The City of Everett and Everett Public Schools are set to receive an “Inclusion Community Award” from Triangle, a disability-services nonprofit, for a group employment program that puts Triangle participants to work cleaning school buildings.
That is the actual substance here. Not a vague celebration of “inclusion.” A paid work arrangement.
According to material provided to the Everett Independent, Triangle says four program participants work three days per week “as a team to clean up school buildings, earning a paycheck while they build their employment skills.” In a city where plenty of official statements dissolve into slogans, “earning a paycheck” is the part worth underlining.
The award is scheduled to be presented Wednesday, April 29 at Triangle’s annual awards ceremony and fundraiser, “Celebrate,” at the Regattabar in Cambridge.

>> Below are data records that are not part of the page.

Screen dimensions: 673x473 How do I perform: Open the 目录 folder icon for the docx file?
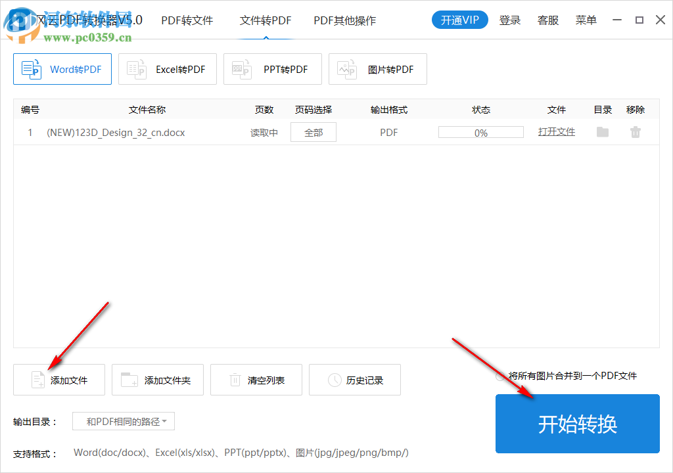point(601,131)
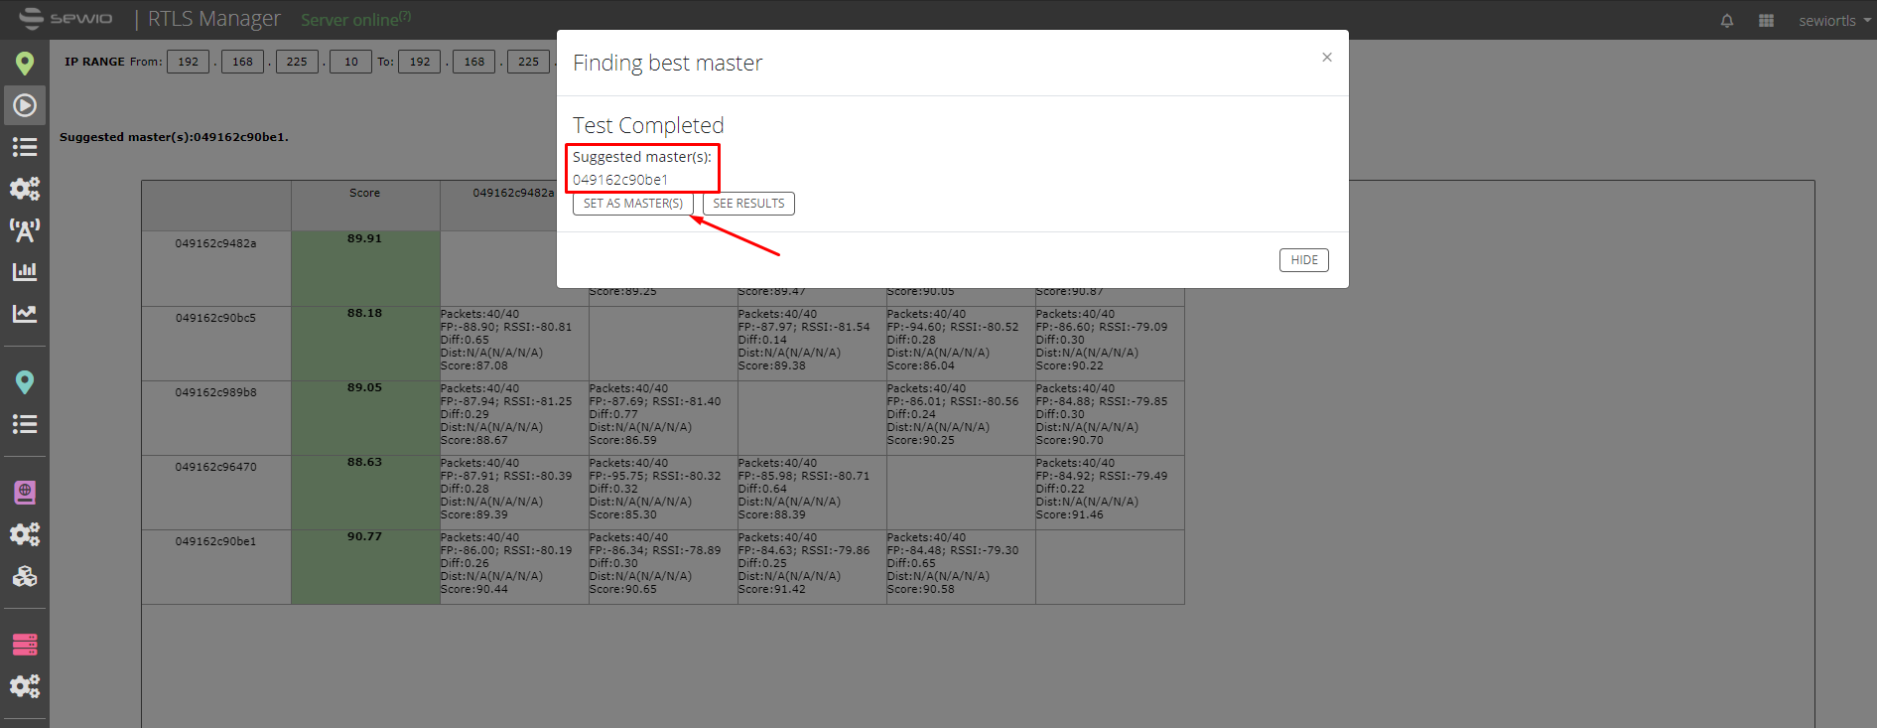
Task: Select the circled play sidebar icon
Action: (25, 105)
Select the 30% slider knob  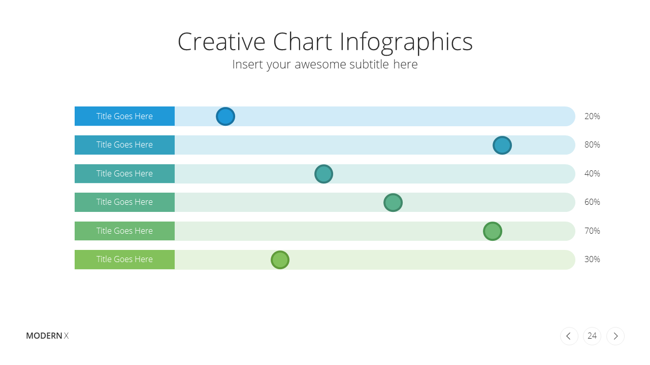[280, 260]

The speaking program begins at 7:30 p.m.
Triangle says the Everett partnership is part of its Inclusion Community program, which began in late 2024. Since then, the organization says “eight municipal partnerships have created more than 25 new employment opportunities for Triangle participants.”

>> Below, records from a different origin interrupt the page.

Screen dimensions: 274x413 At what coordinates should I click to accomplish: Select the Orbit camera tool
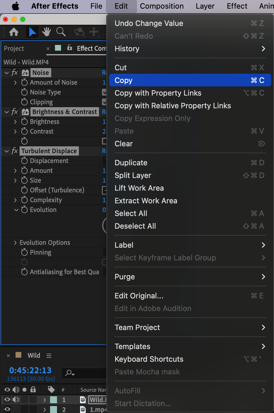[79, 32]
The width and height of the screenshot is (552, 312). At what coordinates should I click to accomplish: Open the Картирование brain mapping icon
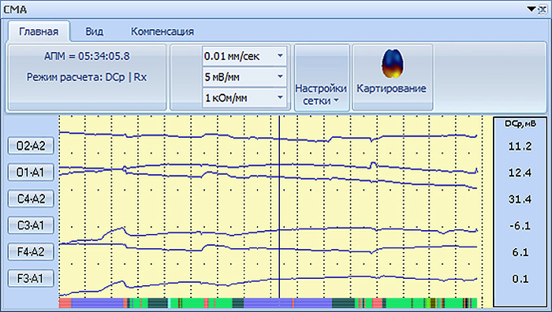392,77
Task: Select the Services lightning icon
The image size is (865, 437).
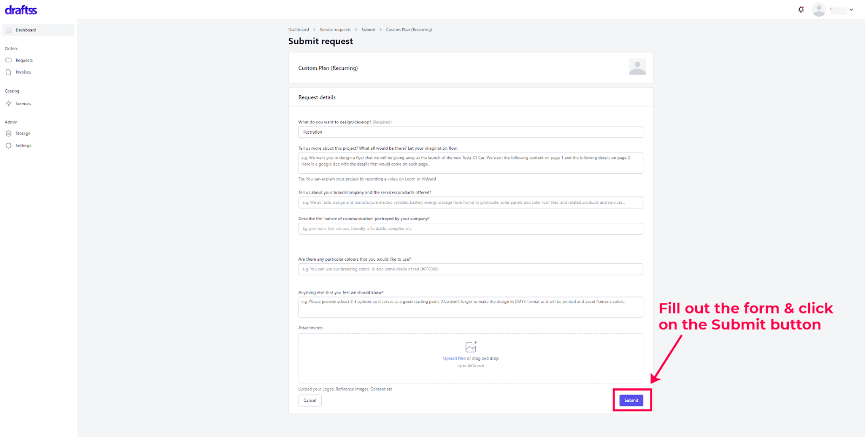Action: [9, 103]
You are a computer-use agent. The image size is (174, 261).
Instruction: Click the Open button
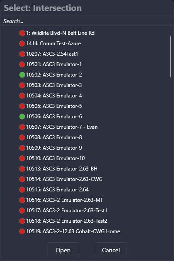click(63, 250)
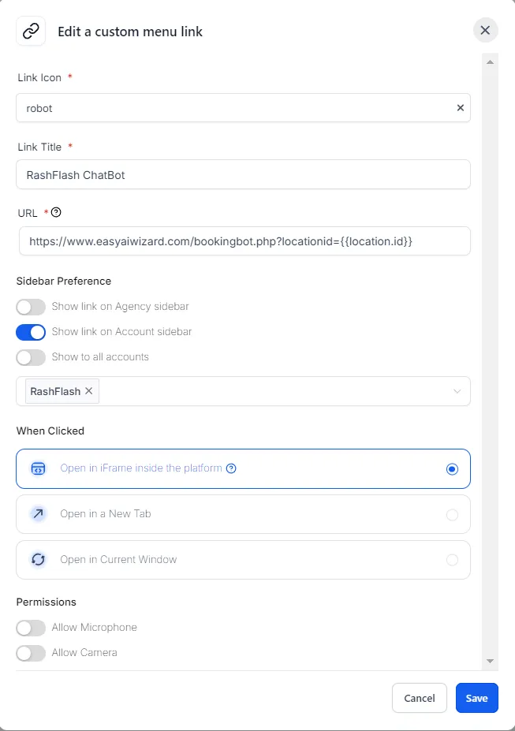Clear the robot Link Icon selection
Screen dimensions: 515x731
click(461, 108)
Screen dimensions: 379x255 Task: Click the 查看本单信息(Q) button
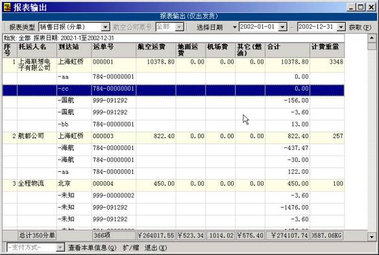[92, 248]
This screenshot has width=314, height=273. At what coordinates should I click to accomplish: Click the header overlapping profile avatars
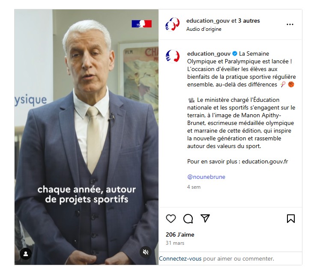pyautogui.click(x=172, y=24)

For Everett, the people slated to receive the award are Superintendent William D. Hart, Mayor Robert J. Van Campen, and Director of Facilities Robert Moreschi.

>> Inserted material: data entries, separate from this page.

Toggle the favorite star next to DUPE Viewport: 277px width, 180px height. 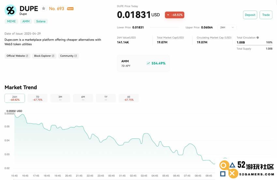click(44, 8)
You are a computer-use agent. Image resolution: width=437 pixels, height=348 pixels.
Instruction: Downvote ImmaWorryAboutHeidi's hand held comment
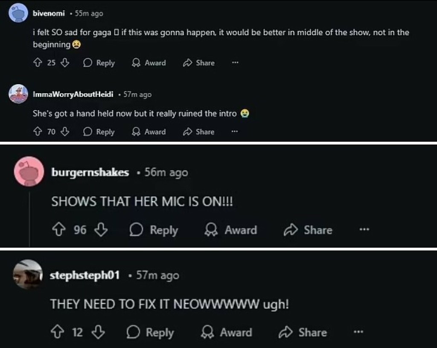click(65, 132)
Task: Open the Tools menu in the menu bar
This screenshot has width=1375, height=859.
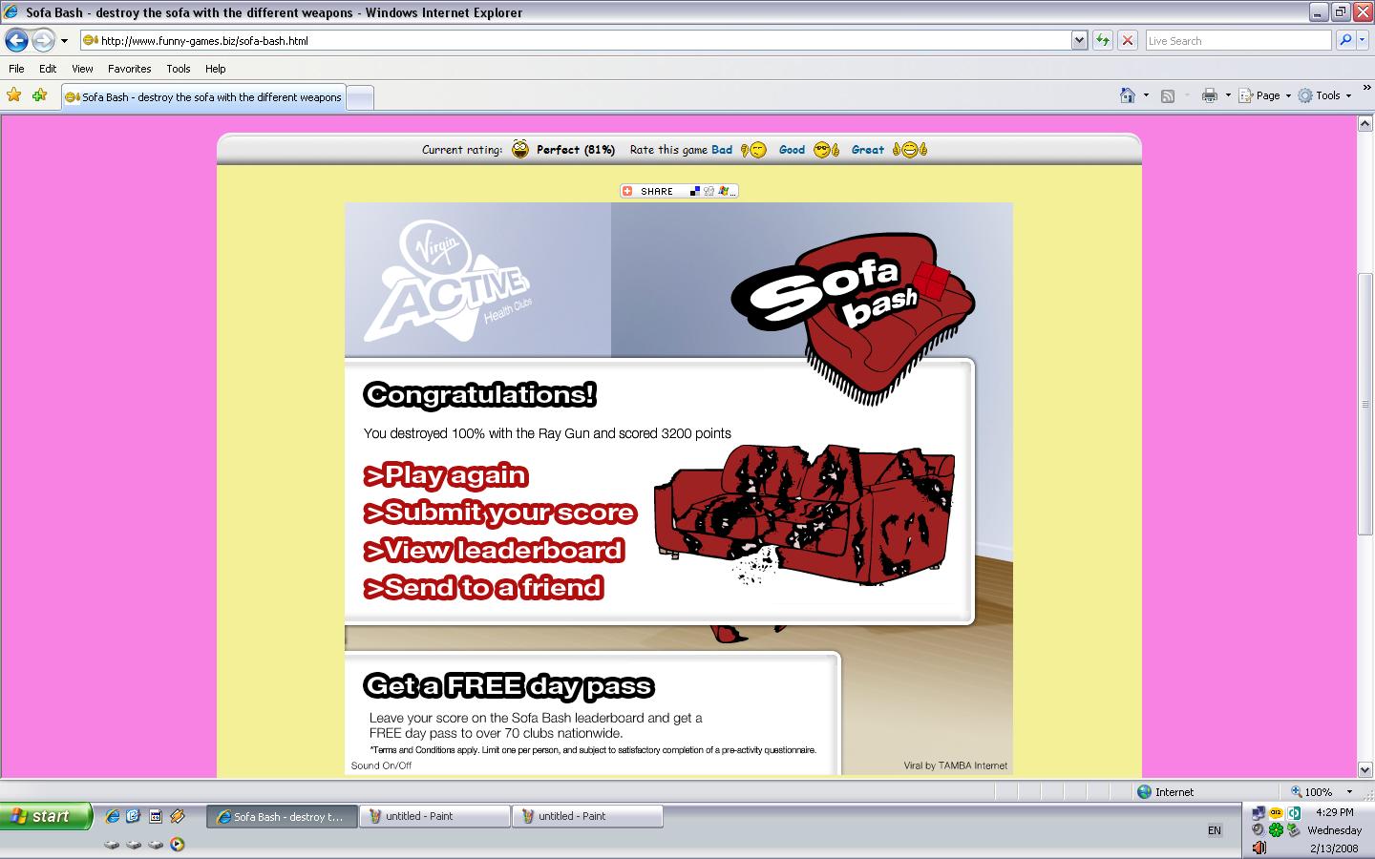Action: (178, 69)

Also expected to attend are School Committee Chair Samantha Hurley, Assistant Superintendent of Student Services Dennis Lynch, and Assistant Superintendent of Finance Christopher Barrett.
There is not much to argue with in the basic idea. If a public institution can provide real paid work to people who are often shut out of the labor market, that is better than another panel discussion about equity served with cheese cubes in Cambridge.
Still, the useful question is the boring one: what does the arrangement actually cost, how is it funded, and is the program delivering reliable work experience that leads to permanent employment?
Triangle’s own description says group employment is “often the springboard” participants need “on their pathway to competitive employment.” “Often” is doing some work there. How often? For how many people? Over what time period? Those are the numbers that matter if Everett is going to treat this as more than an awards-night applause line.
The source material does not answer those questions. It reads like what it is: an event announcement asking for coverage and offering to provide “a few photos and a write-up post-event.” That is fine as far as it goes. But it is not reporting, and it is not an audit.
What is clear is that Everett schools and the city entered into a practical partnership that produced paid jobs. That deserves more respect than the usual performative language around inclusion because it appears to involve actual work, actual wages, and actual municipal participation.
If city officials want credit beyond the trophy, they should release the details. How many Everett participants have gone through the program? What are they paid? Who funds the positions? And how many moved on to competitive employment afterward?
That would tell taxpayers whether this is a solid program or just another nice night out with a plaque.